Consider the example of “Continuous Integration” (CI), the term used by software engineers for development built on plan/code/build/test/repeat iterations. This requires many inter-operating and well integrated elements: not only a highly efficient, development environment, but also one that can identify all new software updates, control versions in the repository, and schedule their execution. With a large team of engineers CI can lead to hundreds of software builds a day being put through their paces and needing to be revised and integrated. It also demands a massive amount of hardware on standby to handle all the operations on demand.

My company has a tool that turns CI into a workable solution it is called “CLEAR DevOps”. It succeeds by automating the complexity of CI and running it on virtual machines. Instead of racks of physical servers on standby, consuming electricity and generating heat while waiting to play their CI build and test role – the “CLEAR DevOps” environment simply spins up virtual machines automatically as required to execute automated tests.

In addition, the solution’s sophisticated test automation systems do away with the need for specialist coding skills. Instead a simple user interface allows staff to create, snapshot, start, stop or manage virtual machines, while test assets are easily integrated into the workflows to integrate behavioral automation, data parsing and analysis into the DevOps process.

It is a major practical and cultural shift, but we’re already showing results in the real world. One electronic equipment manufacturer, with R&D teams across the globe, had been investing $12.5 million a year on development and testing and $4 million on automated tests and yet in a single software release they still had to correct over four thousand bugs, finding it exceptionally difficult to identify where the problems were located. The benefits of migrating to our solution were immediate: within a couple of months they reported a 70% reduction in bugs, 66% reduction in release time and massive savings in R&D, QA and CAPEX costs.

The Impact On Networking

DevOps is hot news in applications development and it is seeping into other regions of our increasingly software defined universe. As the parenting example suggests, it calls on a lot of experience and is not something you can simply pick up from a book.

Bear in mind the three great drivers – Quality, Cost and Speed – before deciding how best to proceed. DevOps can improve all three, as our example shows – the customer not only reduced the number of bugs, but also saved money and reduced time to release,. There is no shortage of consultancy companies who can help you save money and get quicker results by migrating to the DevOps approach, they can also help to establish the culture that holds the whole thing together.
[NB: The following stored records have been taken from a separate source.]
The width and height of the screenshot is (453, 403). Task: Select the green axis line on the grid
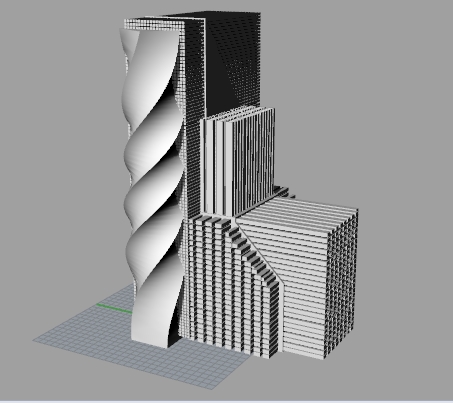click(114, 309)

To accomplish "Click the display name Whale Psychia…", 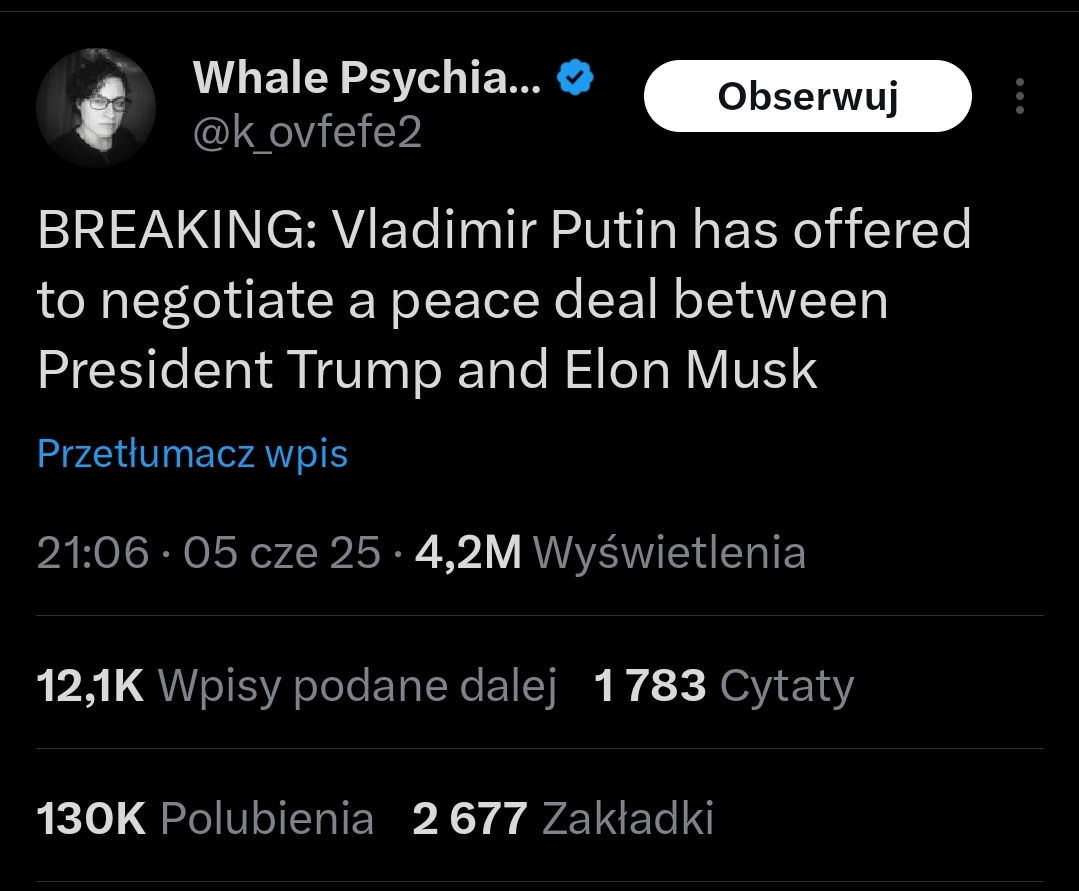I will [366, 78].
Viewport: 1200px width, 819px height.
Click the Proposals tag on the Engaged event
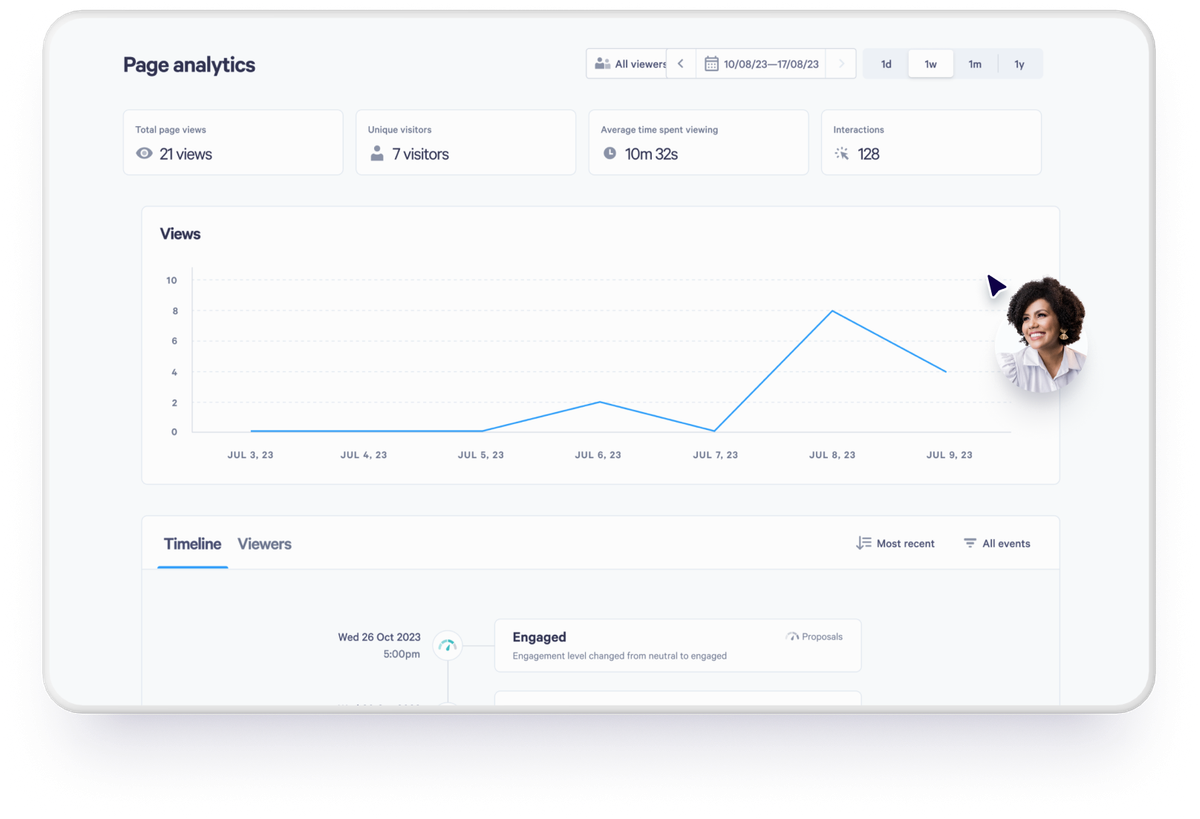coord(814,636)
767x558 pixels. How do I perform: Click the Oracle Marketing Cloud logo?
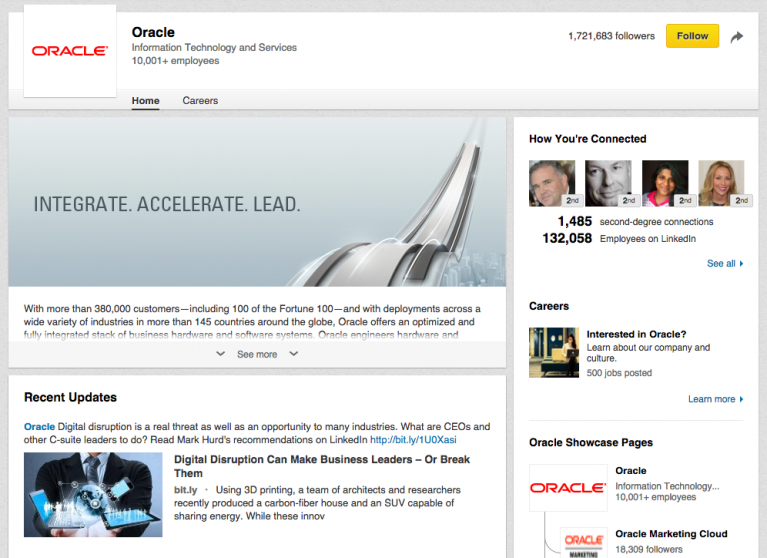tap(583, 541)
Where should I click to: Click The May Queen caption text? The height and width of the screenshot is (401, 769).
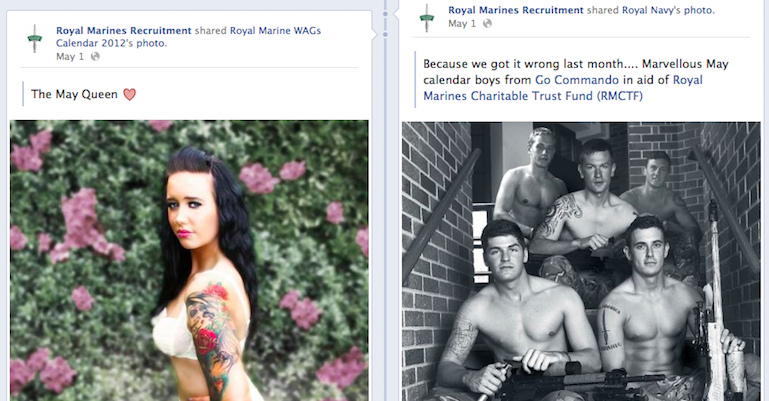tap(74, 94)
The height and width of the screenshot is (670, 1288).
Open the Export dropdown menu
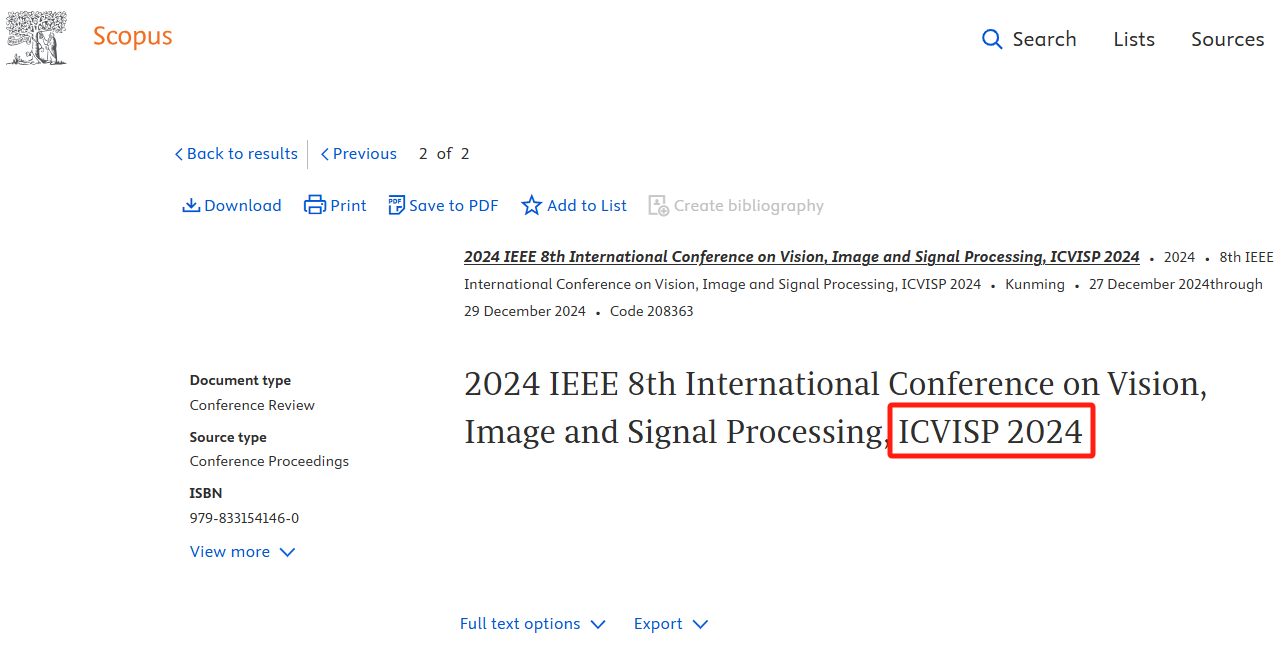(671, 624)
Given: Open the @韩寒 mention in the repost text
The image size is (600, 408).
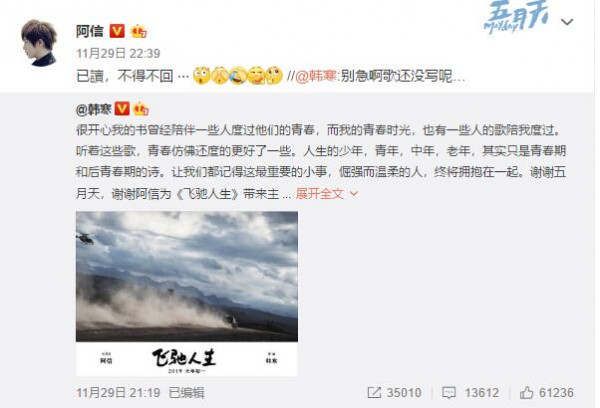Looking at the screenshot, I should (315, 76).
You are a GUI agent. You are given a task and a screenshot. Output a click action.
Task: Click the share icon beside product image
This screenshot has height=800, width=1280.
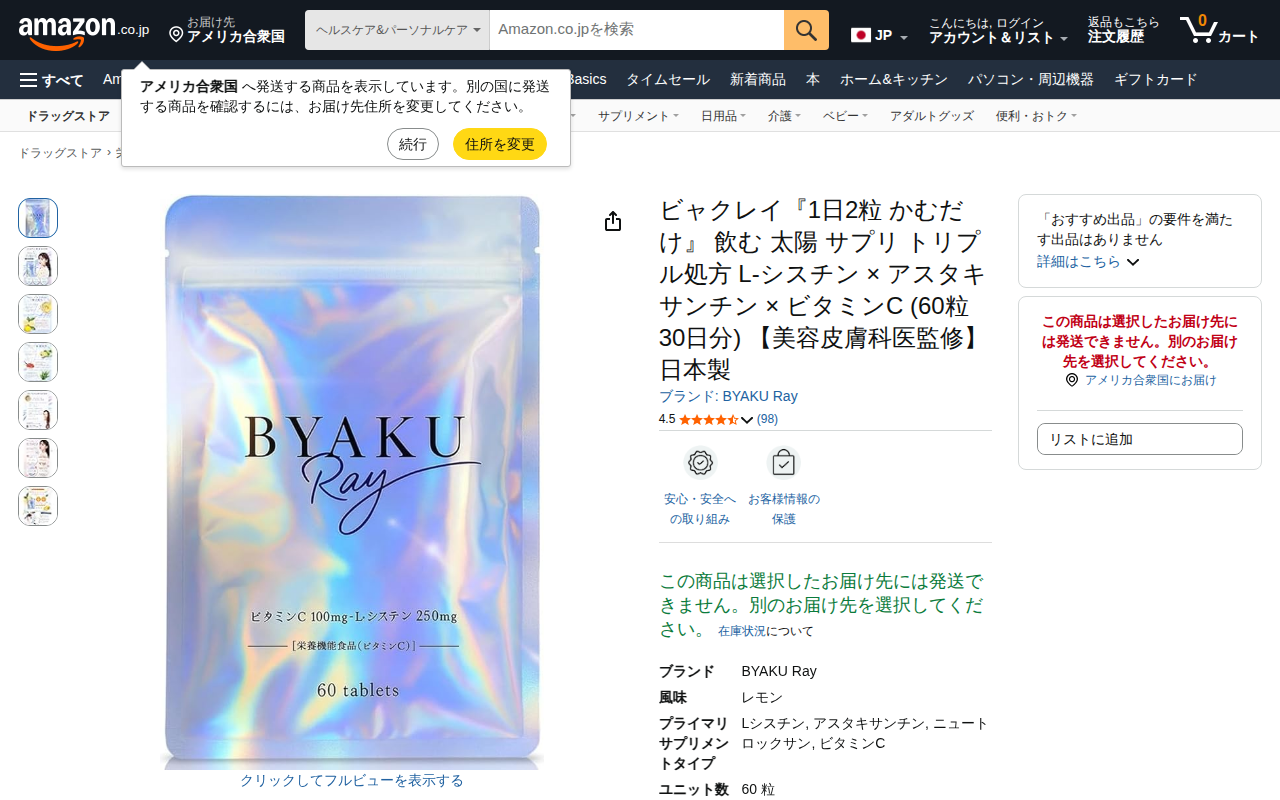pos(613,221)
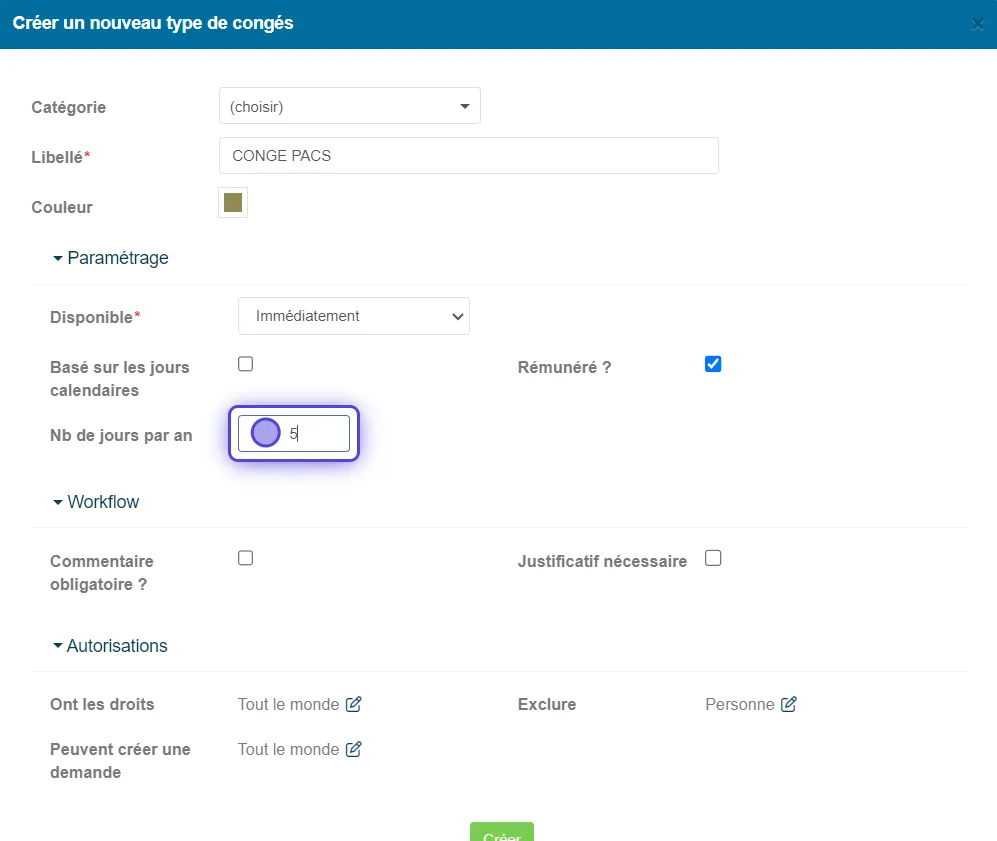Collapse the Paramétrage section

pyautogui.click(x=111, y=257)
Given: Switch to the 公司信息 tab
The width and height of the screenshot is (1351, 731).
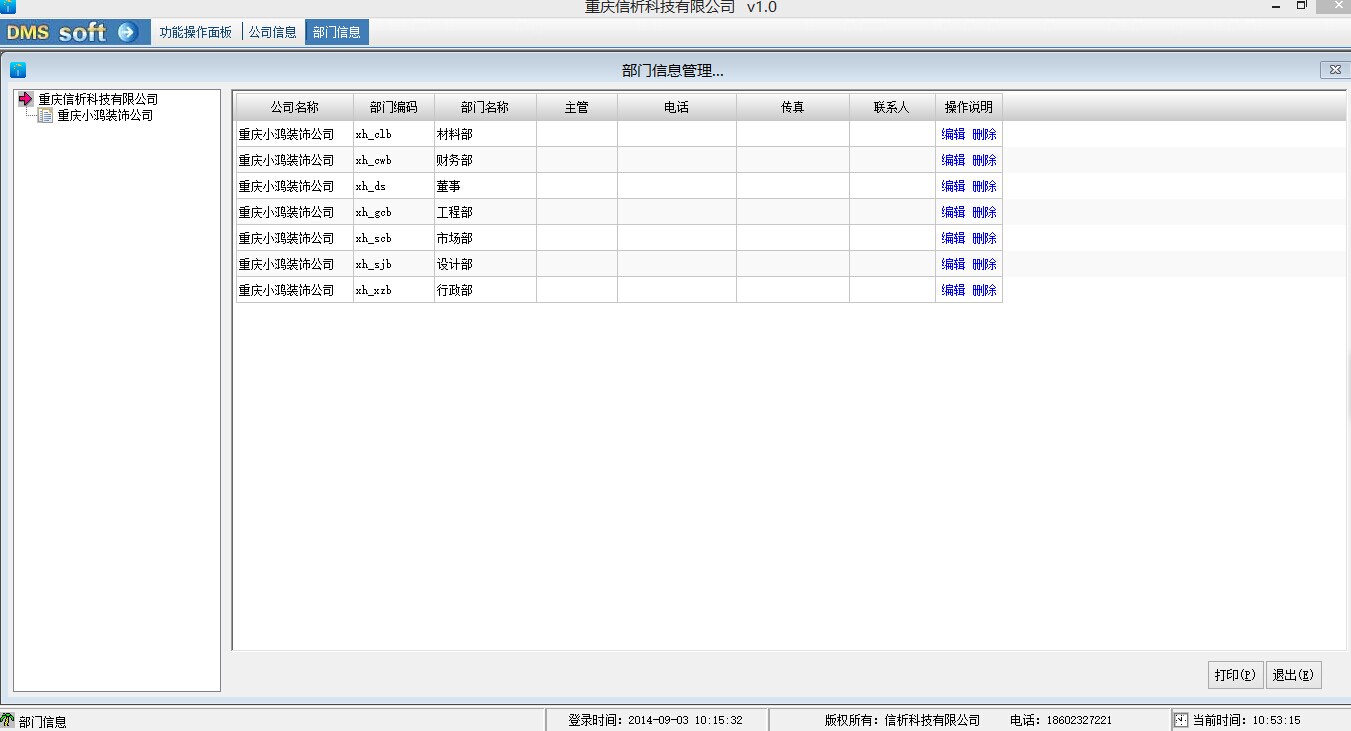Looking at the screenshot, I should click(x=272, y=32).
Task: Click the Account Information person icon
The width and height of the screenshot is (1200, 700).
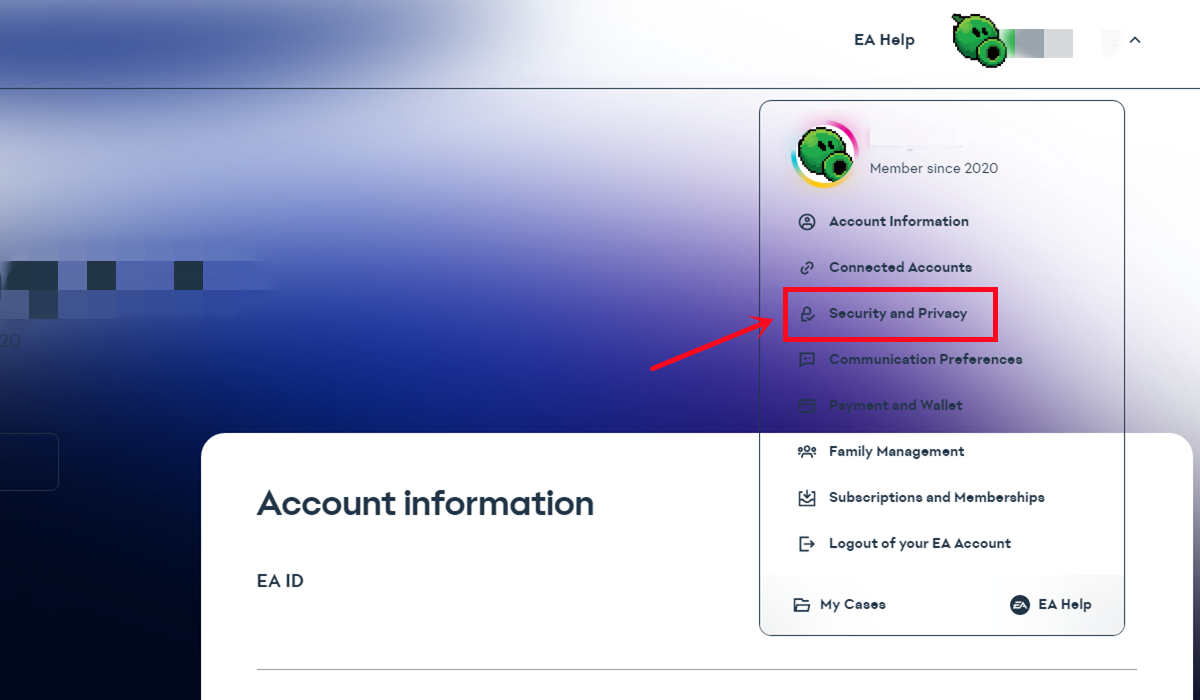Action: pyautogui.click(x=807, y=222)
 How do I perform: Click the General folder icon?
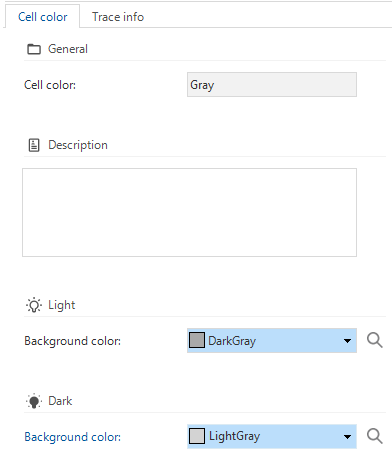pos(34,49)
But if improving quality is a key driver, then testing must be the central component of the DevOps process, and that requires integrated automatic testing to lift the burden or, as one team put it, “to take the strain out of Development”. According to IDC’s December 2014 survey of Fortune DevOps Best Practice Metrics, approximately 21 percent of the IT organizations surveyed said they were looking for Testing/QA tools to accelerate DevOps, but those that tried to custom-adjust current tools to meet DevOps practices have a failure rate of 80 percent. So choosing the right test systems is a critical step.

Testing will then be integrated into the combined development and operations, and no longer be a separate, specialist department. So this requires test systems that are simple to set up and operate without coding skills. The results of the tests will become more widely relevant, so it is also important that the system reports results in a consistent and clear format that can be readily assimilated into other parts of the DevOps system.

So, if quality is your objective, you must choose the right test tools, and get advice on how to incorporate them into the heart of the DevOps system, to provide the core around which your dynamic DevOps culture can be formed.